Face à cette situation ubuesque, les agents de la police judiciaire lyonnaise (PJ) doivent s’arracher les cheveux. C’est en effet grâce à leur travail de surveillance réalisé dès le printemps 2016 que les braqueurs ont pu être interpellés et arrêtés aussi rapidement. Les limiers avaient notamment relevé une dizaine d’allers et retours entre la région lyonnaise et la région nyonnaise. Un suivi au long cours méticuleux, réalisé en collaboration avec la police vaudoise. Faux, rétorque l’avocat de Mehde Kerras. Pour lui, il ne fait aucun doute que son client et la bande ont été dénoncés. Le nom de Mounir M., qui a avoué avoir volé la Peugeot 508 SW et l’Audi RS 4 break utilisées par les braqueurs ce fameux soir de mai 2017, a été avancé. Le défenseur brandit le million d’euros manquant au butin retrouvé par la police pour soutenir sa thèse. Selon lui, cet argent aurait servi à payer la «balance». Contactés, Me Raphaël Chiche ainsi que les défenseurs de Farid Aichour et de Mounir M. n’ont pas donné suite.

«Vaud a découragé les criminels»


Côté suisse, on se contente de suivre l’affaire de loin et de relever l’étroite collaboration que les deux pays, non liés par des accords d’extradition, entretiennent depuis les années 1970. «Ce dossier est désormais entre les mains des autorités françaises. Nous ne sommes plus concernés», répond Jean-Christophe Sauterel, directeur prévention et communication de la police cantonale vaudoise, qui n’en dira pas plus. «La contribution des polices et autres organisations suisses à l’enquête et à l’arrestation des malfrats sera rendue publique lors des assises.» Allusion au Centre de coopération policière et douanière de Genève, le CCPD, qui réunit l’Office fédéral de la police (Fedpol), les polices cantonales et le corps des gardes-frontière ainsi que des membres de la gendarmerie nationale, des douanes, de la sécurité publique, de la police judiciaire et de la Police aux frontières côté français.

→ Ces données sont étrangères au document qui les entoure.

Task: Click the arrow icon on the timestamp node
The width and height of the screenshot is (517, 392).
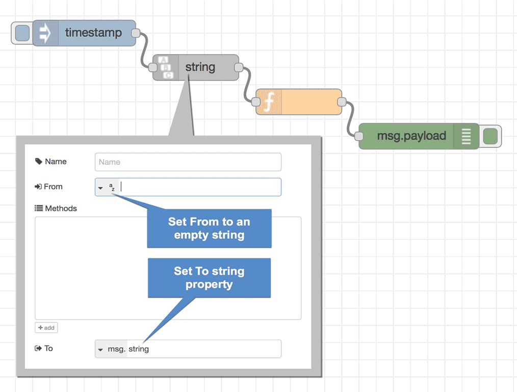Action: (45, 33)
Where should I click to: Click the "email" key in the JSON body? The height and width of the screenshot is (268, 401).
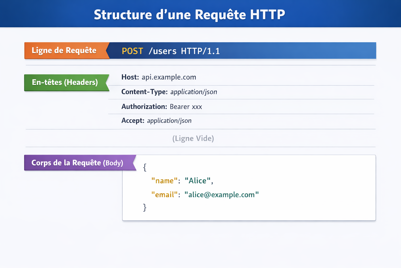(164, 195)
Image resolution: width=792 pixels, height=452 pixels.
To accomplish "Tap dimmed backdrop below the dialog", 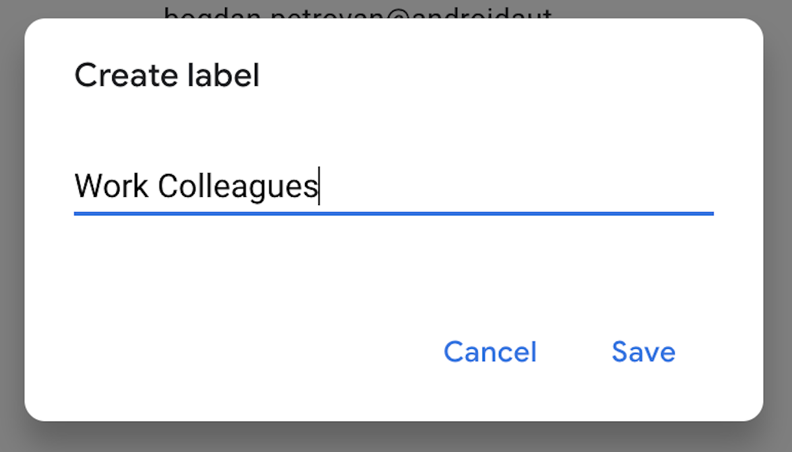I will coord(396,437).
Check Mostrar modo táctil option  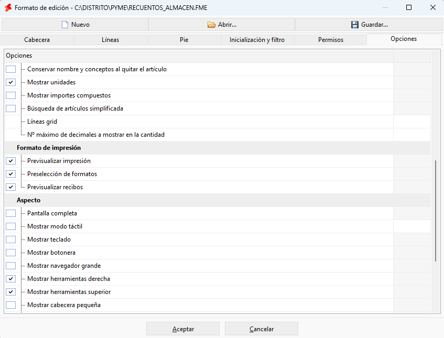click(x=11, y=226)
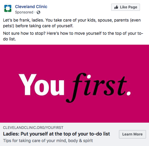Open the You first pink ad image

[75, 84]
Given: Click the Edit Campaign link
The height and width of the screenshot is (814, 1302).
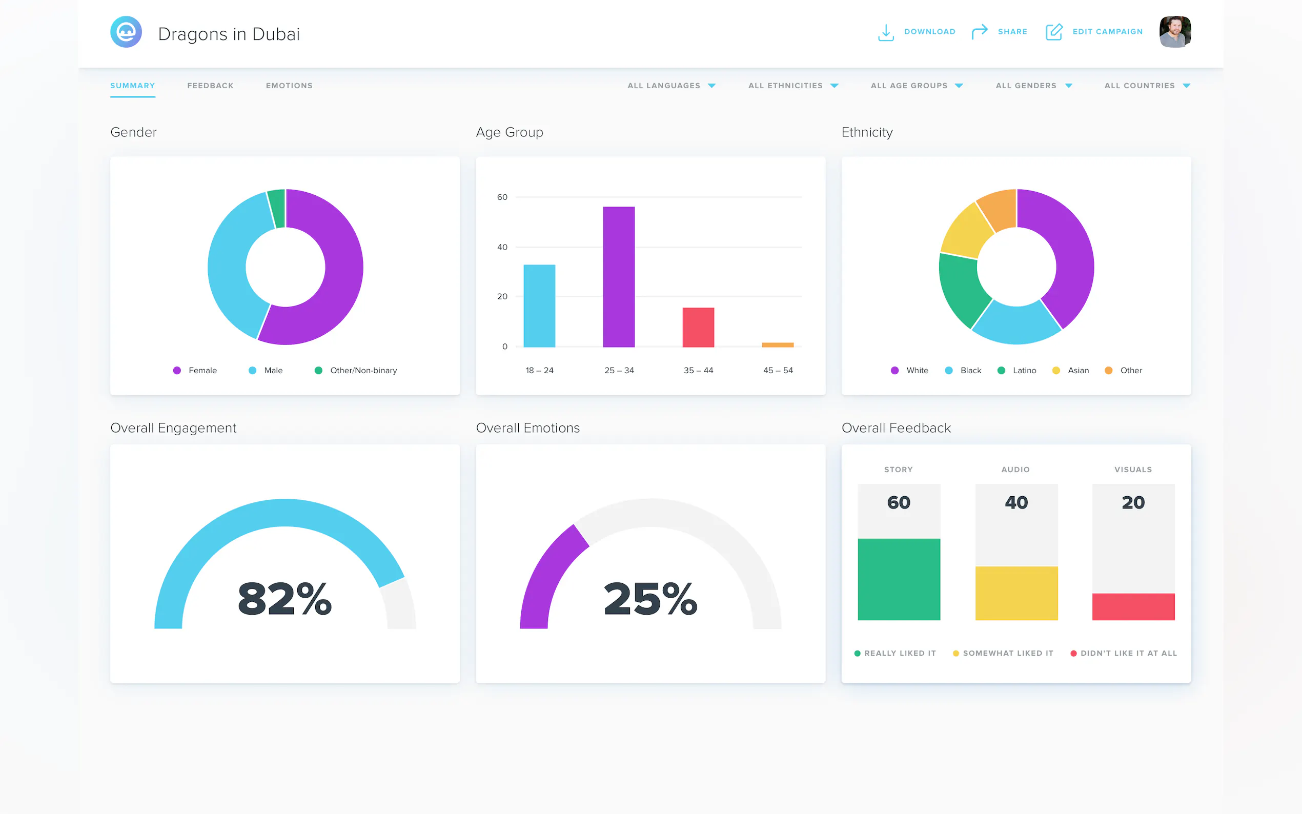Looking at the screenshot, I should (1107, 32).
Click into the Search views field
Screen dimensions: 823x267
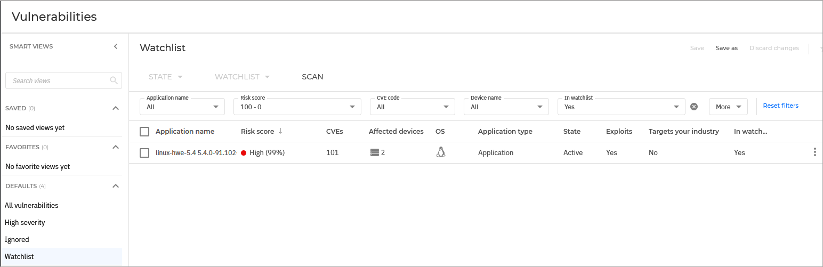click(59, 80)

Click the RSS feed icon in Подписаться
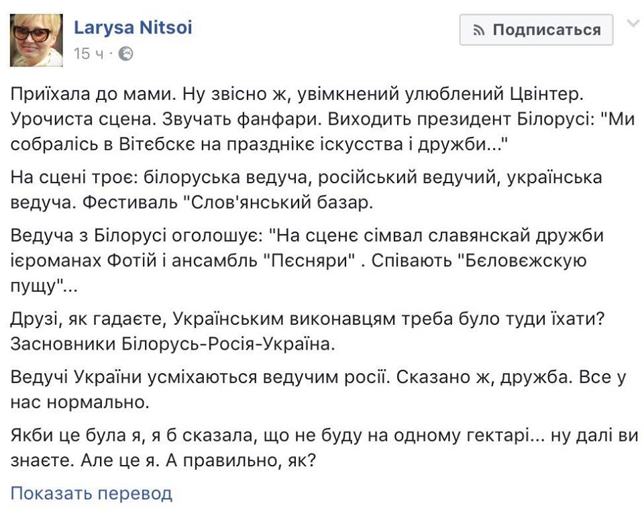(x=478, y=30)
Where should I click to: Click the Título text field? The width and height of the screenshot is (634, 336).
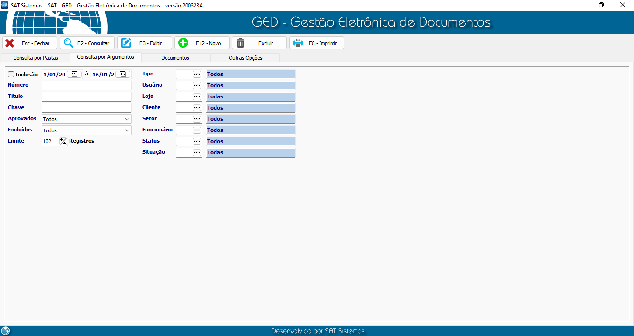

Le canton de Vaud a-t-il définitivement enrayé l’impressionnante série de braquages de fourgons qui a déferlé sur ses terres ces dernières années? Depuis l’attaque de Daillens, le 2 décembre 2019, aucun nouvel assaut n’est à signaler. «La nouvelle loi sur le transport des biens et des valeurs, mise en application au pas de charge par le Conseil d’Etat, décourage les criminels», estime Jean-Christophe Sauterel, citant les principales mesures auxquelles les convoyeurs opérant ou transitant par les routes vaudoises sont astreints. «Montant transporté plafonné à 12 millions de francs. Obligation d’utiliser des véhicules lourds (17 tonnes) et escortés par des agents armés. Obligation de répartir le cash destiné aux bancomats dans dix caissettes équipées d’un système de maculature. Avec ces mesures, le jeu n’en vaut plus la chandelle pour les braqueurs, si je puis dire», conclut le porte-parole, en précisant qu’aucun lien formel n’a été établi entre le gang de Nyon et celui du Mont-sur-Lausanne. «Ils proviennent du même milieu mais sont composés de deux équipes différentes.»